Use the 'pyramid replenishment method' when prices are falling:


  • The first replenishment is 50% of the base position (e.g., if the base position is 100U, first add 50U)

  • Subsequent replenishment amounts decrease (second replenishment 25U, third replenishment 12.5U)

  • Replenishment intervals should be at least 10% (avoid replenishing every 5% drop, which increases the loss)

7. Watching Rule: Being in cash is also a form of operation

During range-bound fluctuations, resolutely avoid the foolish act of 'betting on direction'. Convert funds into stablecoins, or participate in low-risk DeFi mining (like staking mainstream coins for interest), earning certain profits while avoiding losses in fluctuations is better.

8. Cycle Rule: Use 'secondary signals' to judge tops and bottoms

  • After a high-level consolidation and a second surge, if the RSI indicator is overbought (>80), decisively exit (this is the last temptation from the market makers)

  • In a low-level double bottom, combined with increased trading volume and KDJ oversold (<20), consider entering in batches (at this time, panic selling has exited, and the rebound probability is high)

9. Trading Iron Rule: Use rules to defeat emotions

Keep in mind: 'Don't sell without a surge, don't buy without a drop'. Fill out the 'plan template' (entry point, stop-loss position, profit target) before each trade, strictly execute, and don’t let emotional decisions like 'wait a bit' or 'maybe it will rise' ruin the overall strategy.

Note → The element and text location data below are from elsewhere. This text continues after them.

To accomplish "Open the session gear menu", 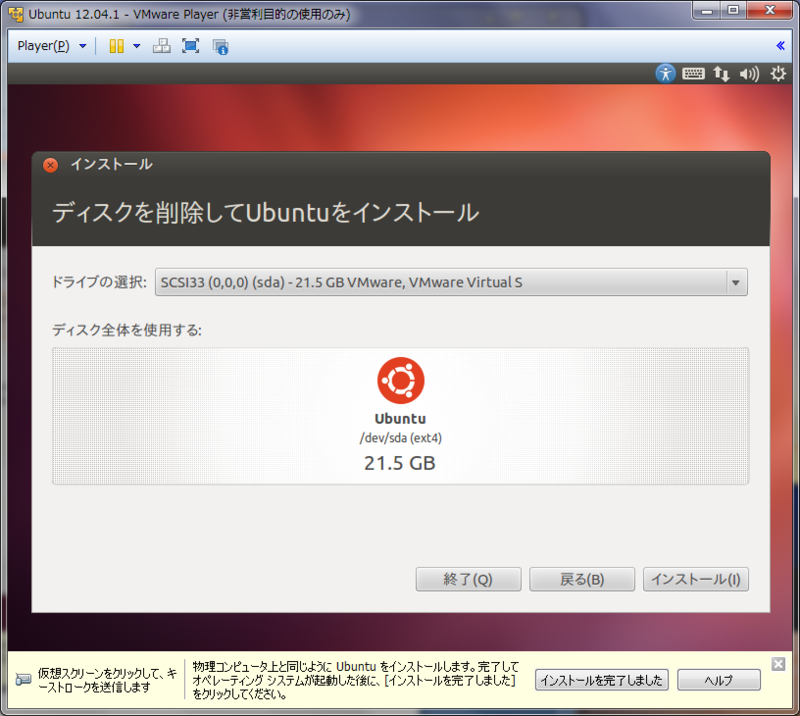I will tap(778, 73).
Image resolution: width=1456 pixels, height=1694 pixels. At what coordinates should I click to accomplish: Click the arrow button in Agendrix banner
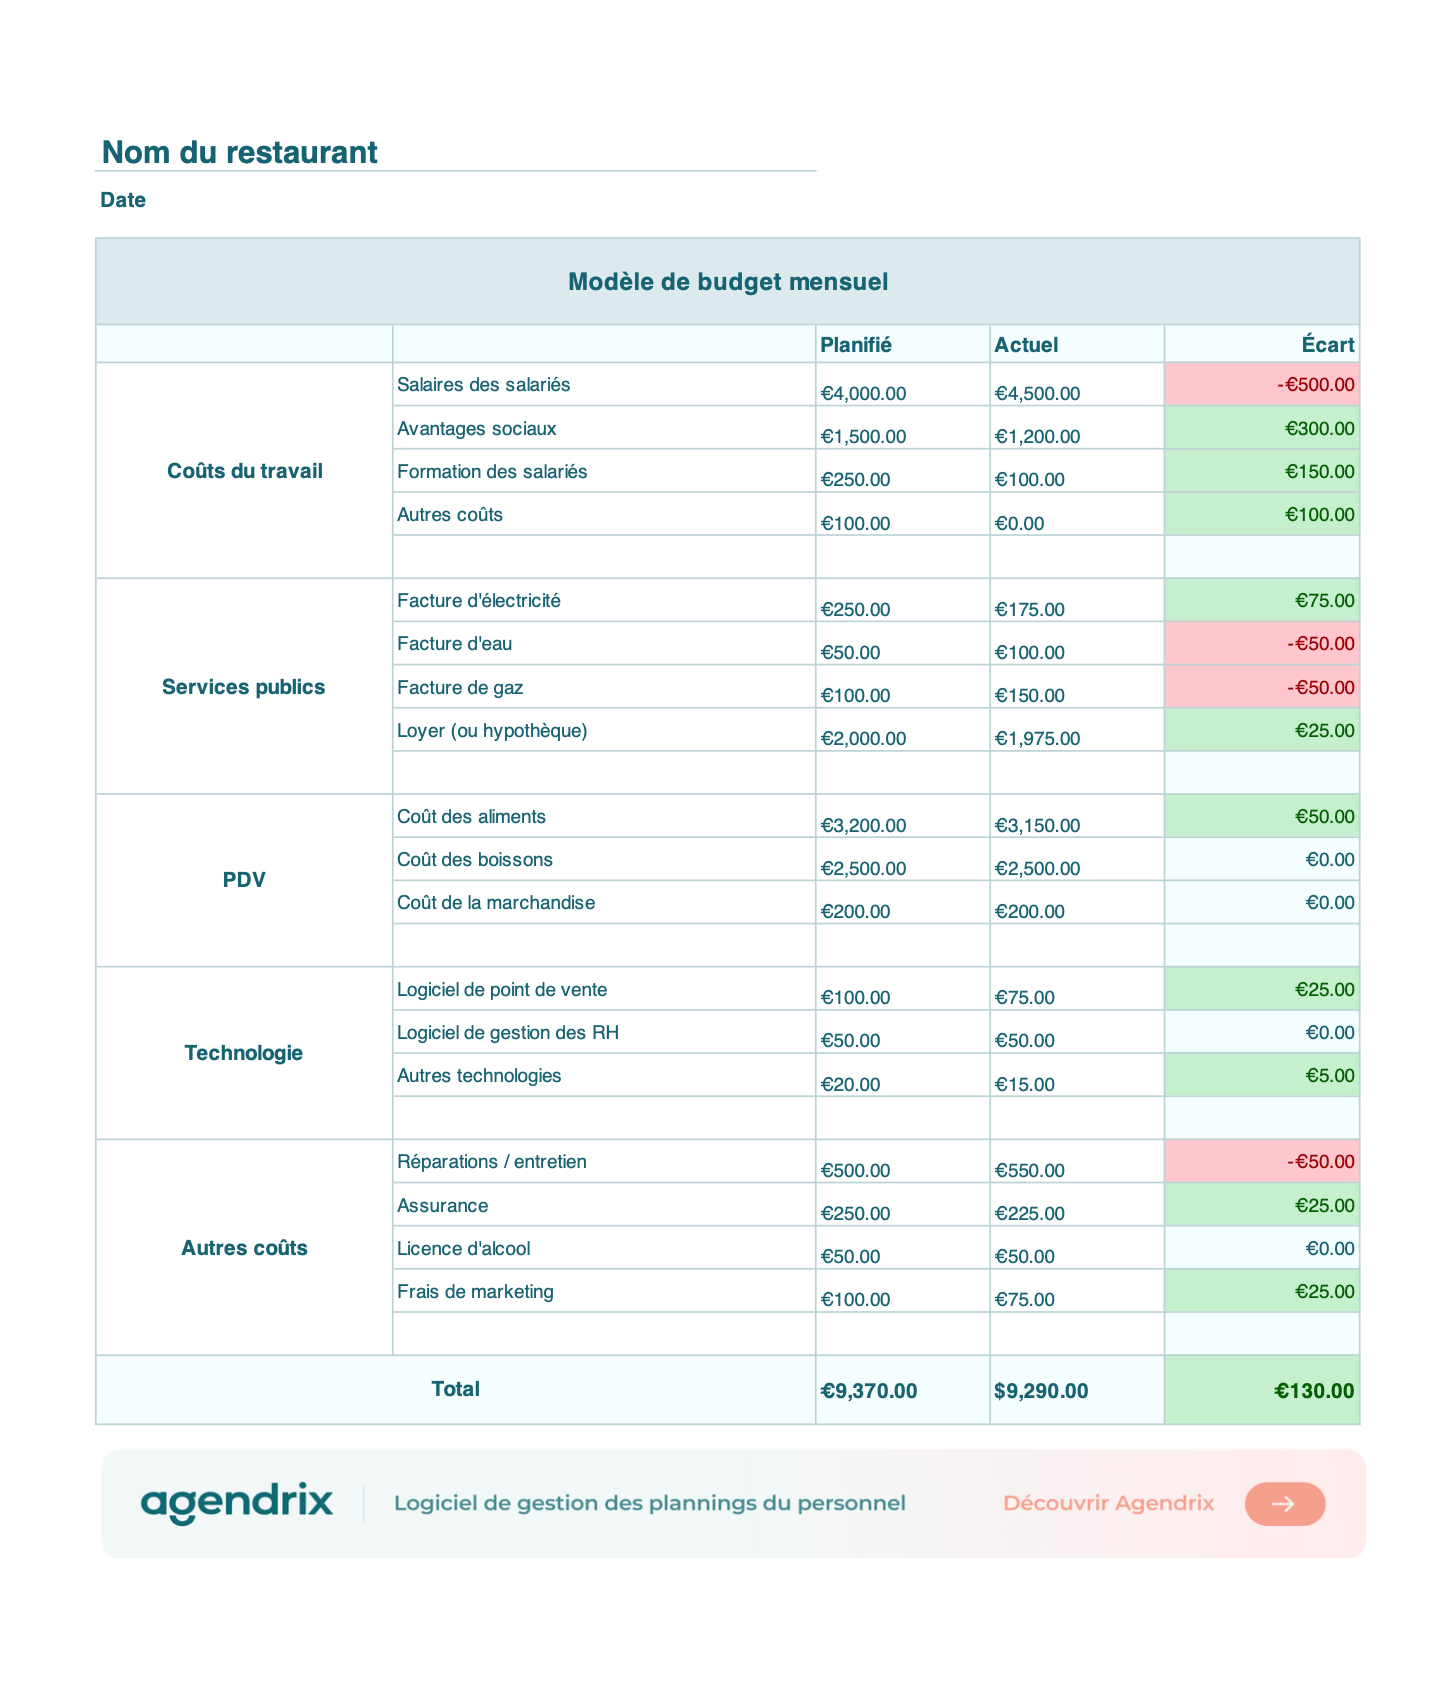pos(1285,1503)
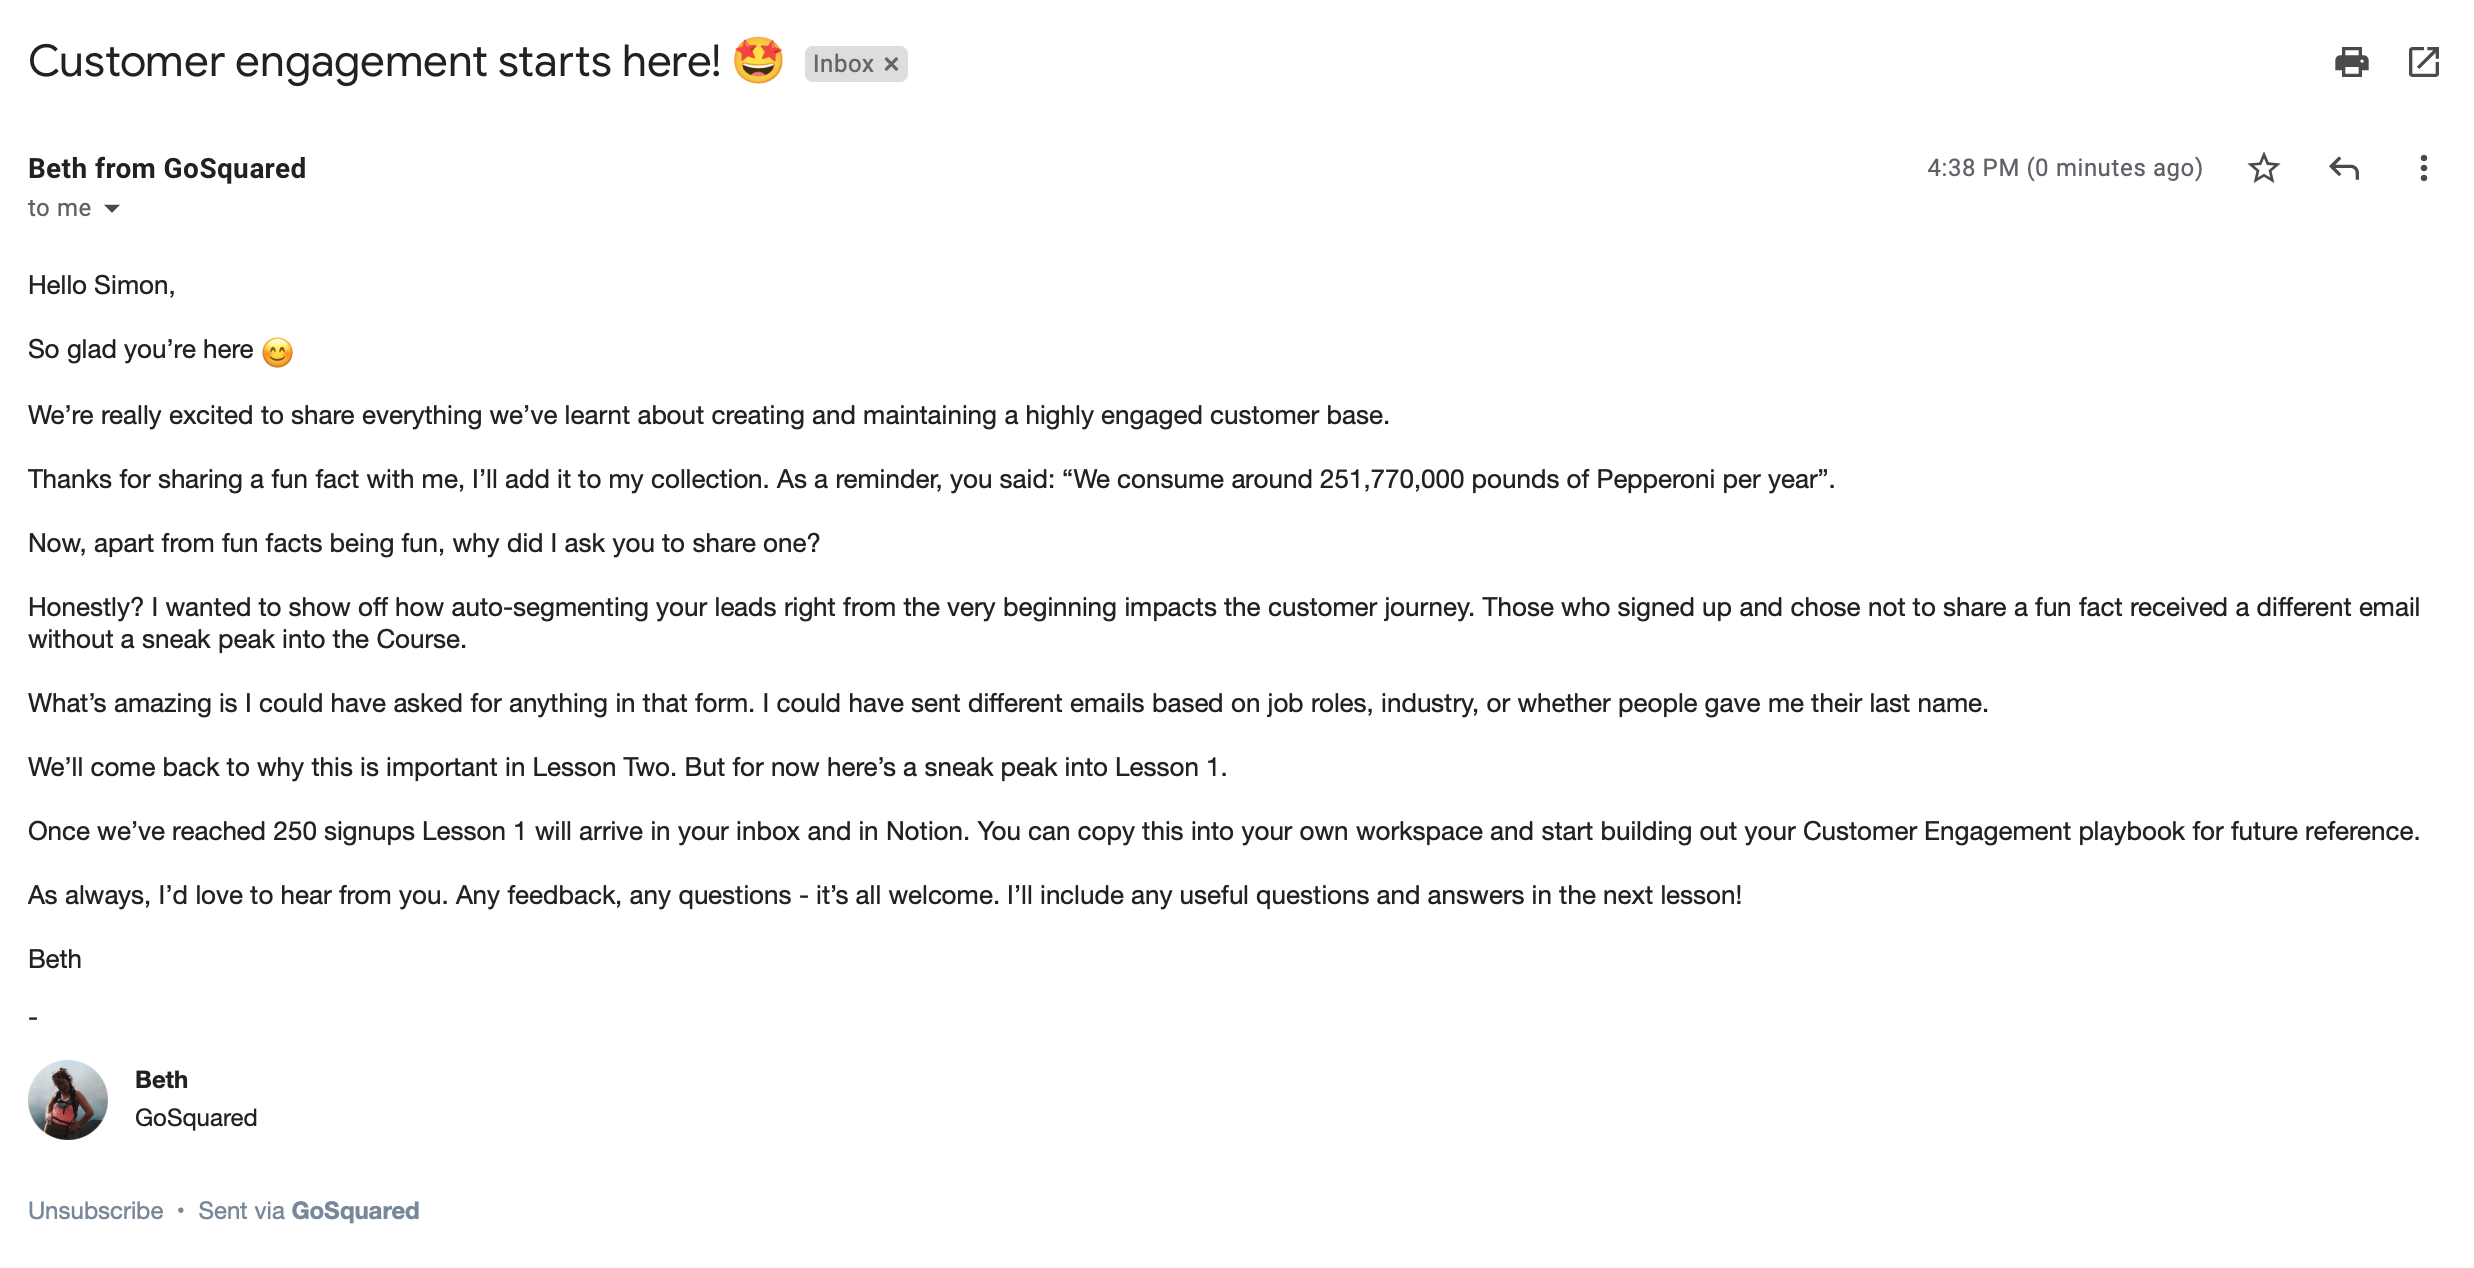Click the 'to me' recipient text
Screen dimensions: 2474x1268
(59, 208)
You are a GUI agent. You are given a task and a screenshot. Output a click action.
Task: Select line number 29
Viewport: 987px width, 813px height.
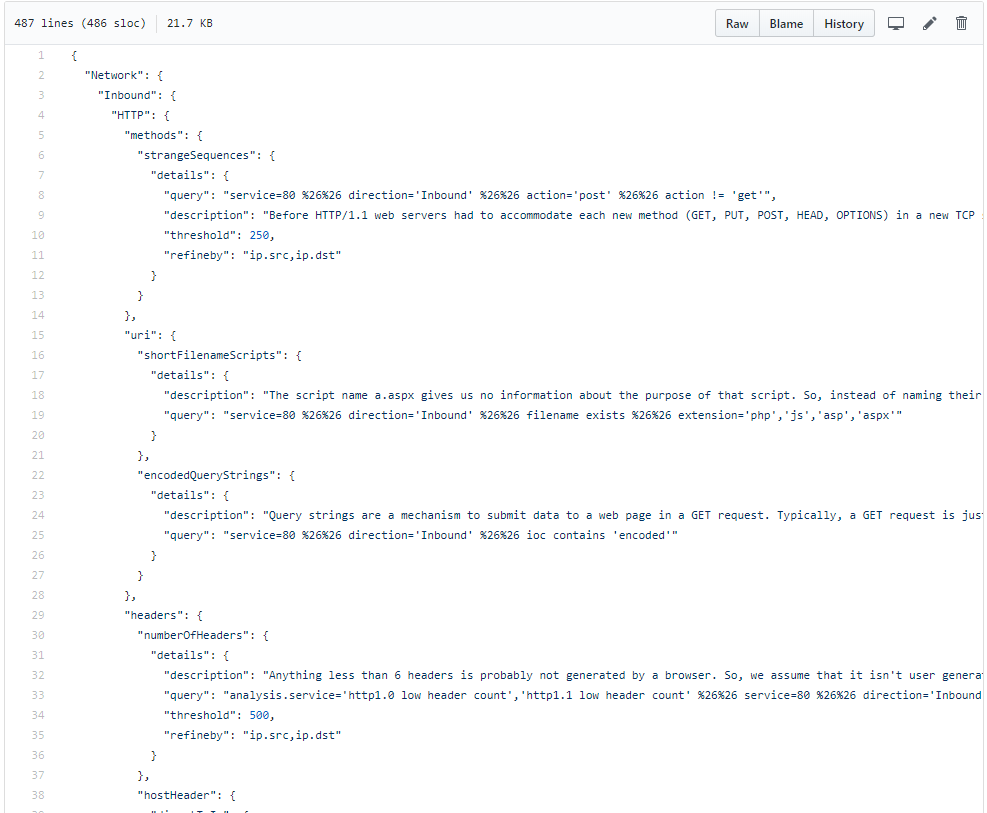pyautogui.click(x=38, y=615)
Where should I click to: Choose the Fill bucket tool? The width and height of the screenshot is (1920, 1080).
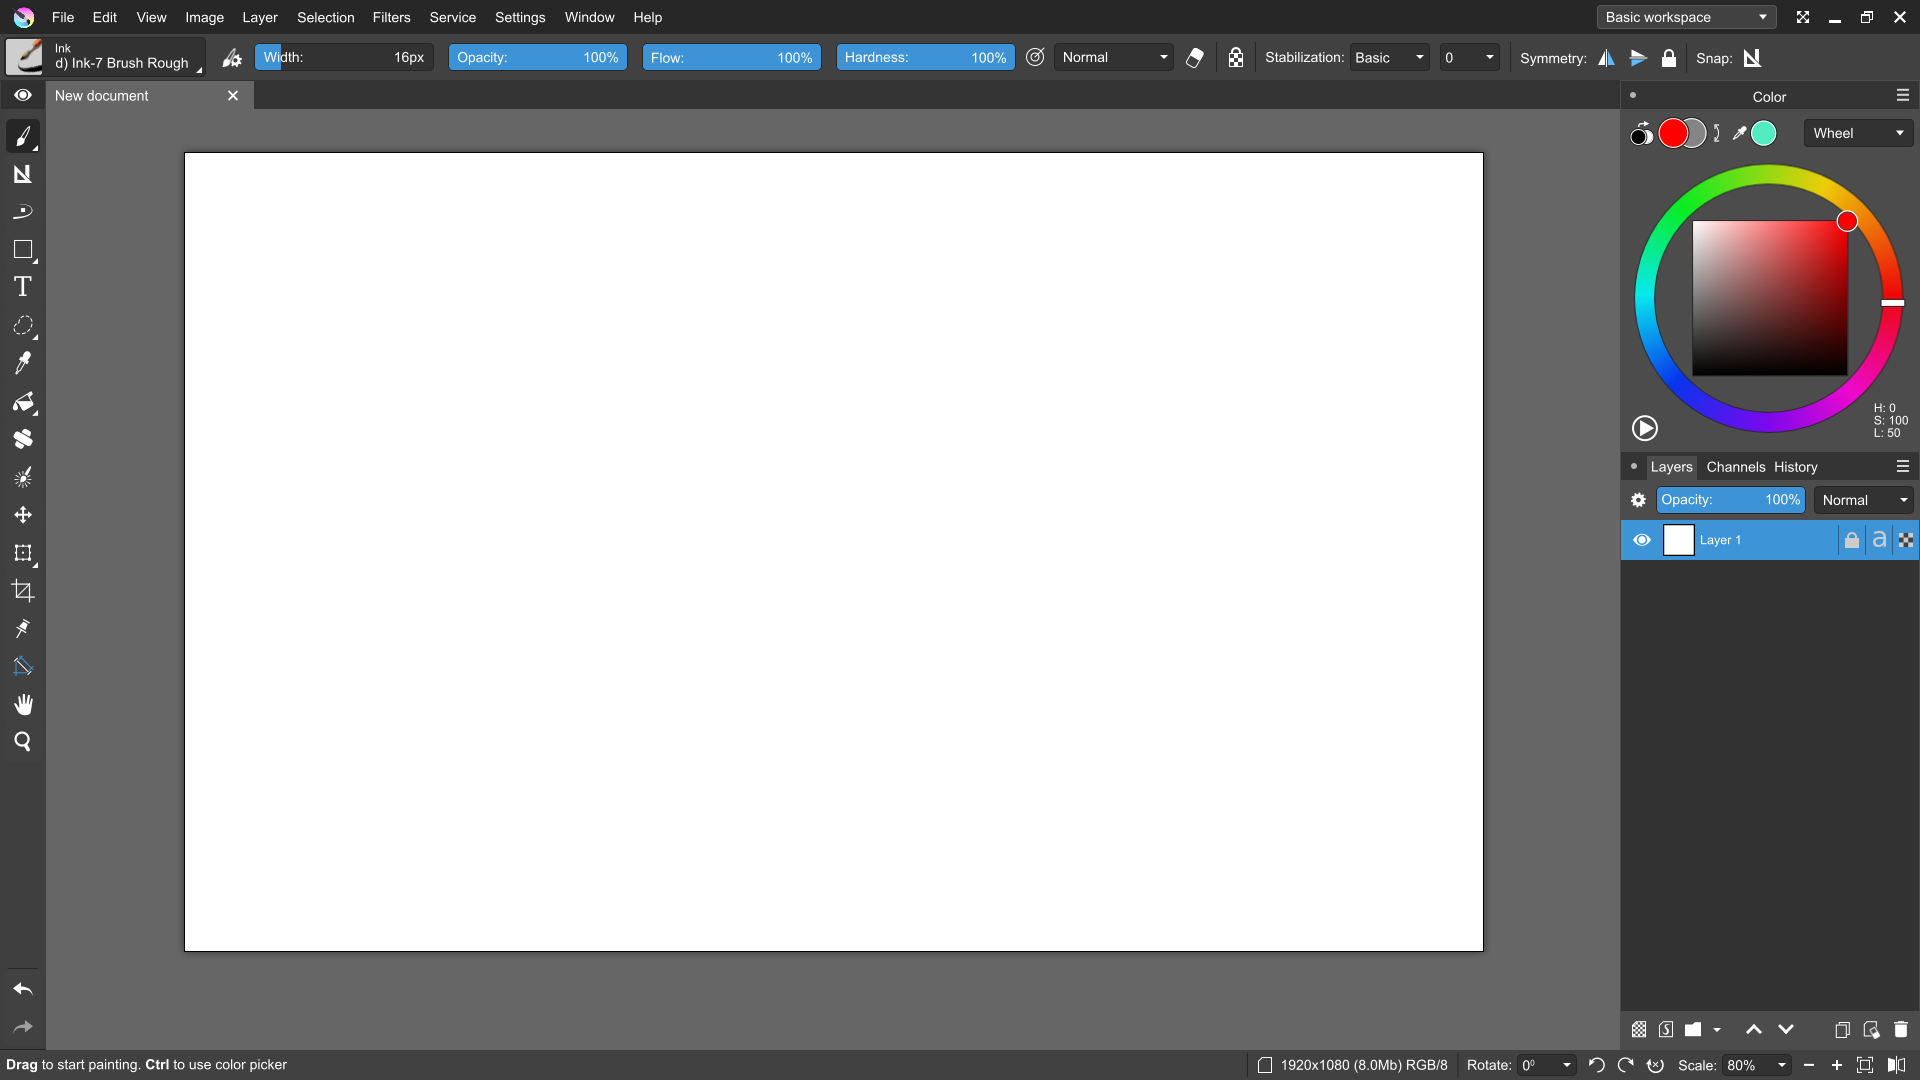(x=22, y=402)
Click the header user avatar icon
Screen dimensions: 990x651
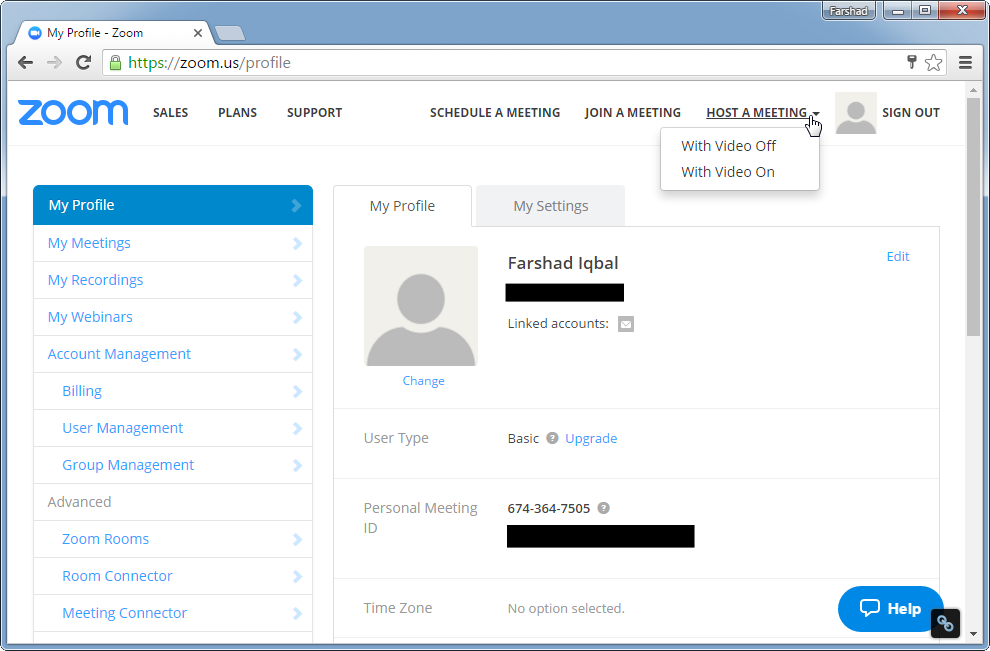(x=855, y=113)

10. Intraday Strategy: Seize the 'golden window' of intraday fluctuations

  • Morning surge (9:00-11:00): If accompanied by increased volume, decisively take profits (morning pull-ups are often a bait for buyers)

  • Afternoon surge (14:00-16:00): Be wary of 'false breakouts', don’t chase the rise, wait for a pullback confirmation

  • End of day sell-off (20:00-22:00): Lightly test long positions (if down over 10% and on low volume, it might be a washout)

  • Morning crash (7:00-9:00): Don’t rush to stop-loss (there is often a recovery market)


These 10 rules' core is not 'predicting ups and downs', but helping you find replicable certainty in an uncertain market. Remember: The secret to making money in the crypto world is never 'buying the right coin', but 'doing the right thing'—controlling risks with rules and waiting patiently for opportunities. When your operations shift from 'going by feeling' to 'following rules', profits will naturally follow.